───── Supplied material ─────

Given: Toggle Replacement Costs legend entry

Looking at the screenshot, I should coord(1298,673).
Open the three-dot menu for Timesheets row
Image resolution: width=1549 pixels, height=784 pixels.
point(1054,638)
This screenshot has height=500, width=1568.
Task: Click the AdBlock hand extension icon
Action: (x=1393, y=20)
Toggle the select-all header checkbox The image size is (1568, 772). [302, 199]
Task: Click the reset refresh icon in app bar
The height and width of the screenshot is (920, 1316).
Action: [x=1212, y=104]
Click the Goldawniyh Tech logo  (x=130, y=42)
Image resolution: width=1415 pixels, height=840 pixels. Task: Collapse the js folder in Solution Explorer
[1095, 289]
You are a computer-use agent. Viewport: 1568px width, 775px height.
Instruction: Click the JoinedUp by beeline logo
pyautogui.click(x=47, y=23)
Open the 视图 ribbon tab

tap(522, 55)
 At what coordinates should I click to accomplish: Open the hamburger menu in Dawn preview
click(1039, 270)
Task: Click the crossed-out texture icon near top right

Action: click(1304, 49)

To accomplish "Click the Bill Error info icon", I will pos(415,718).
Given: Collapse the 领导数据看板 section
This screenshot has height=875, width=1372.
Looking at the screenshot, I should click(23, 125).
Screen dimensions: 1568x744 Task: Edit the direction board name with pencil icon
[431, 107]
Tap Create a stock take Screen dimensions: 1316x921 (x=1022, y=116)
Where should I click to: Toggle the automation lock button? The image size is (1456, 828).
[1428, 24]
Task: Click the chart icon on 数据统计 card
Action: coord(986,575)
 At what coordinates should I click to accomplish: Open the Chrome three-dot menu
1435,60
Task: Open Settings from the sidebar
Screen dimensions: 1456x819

─────

## Problem to work on
Each record must be repeated exactly as it appears above.

## Final answer
Given: Toggle Replacement Costs legend entry

Looking at the screenshot, I should coord(1298,673).
Open the three-dot menu for Timesheets row
Image resolution: width=1549 pixels, height=784 pixels.
point(1054,638)
This screenshot has height=500, width=1568.
Task: Click the AdBlock hand extension icon
Action: (x=1393, y=20)
Toggle the select-all header checkbox The image size is (1568, 772). [302, 199]
Task: Click the reset refresh icon in app bar
The height and width of the screenshot is (920, 1316).
Action: [x=1212, y=104]
Click the Goldawniyh Tech logo  (x=130, y=42)
Image resolution: width=1415 pixels, height=840 pixels. Task: Collapse the js folder in Solution Explorer
[1095, 289]
You are a computer-use agent. Viewport: 1568px width, 775px height.
Instruction: Click the JoinedUp by beeline logo
pyautogui.click(x=47, y=23)
Open the 视图 ribbon tab

tap(522, 55)
 At what coordinates should I click to accomplish: Open the hamburger menu in Dawn preview
click(1039, 270)
Task: Click the crossed-out texture icon near top right

Action: click(1304, 49)

To accomplish "Click the Bill Error info icon", I will pos(415,718).
Given: Collapse the 领导数据看板 section
This screenshot has height=875, width=1372.
Looking at the screenshot, I should click(23, 125).
Screen dimensions: 1568x744 Task: Edit the direction board name with pencil icon
[431, 107]
Tap Create a stock take Screen dimensions: 1316x921 (x=1022, y=116)
Where should I click to: Toggle the automation lock button? The image size is (1456, 828).
[1428, 24]
Task: Click the chart icon on 数据统计 card
Action: coord(986,575)
 At what coordinates should I click to accomplish: Open the Chrome three-dot menu
1435,60
Task: Open Settings from the sidebar
Screen dimensions: 1456x819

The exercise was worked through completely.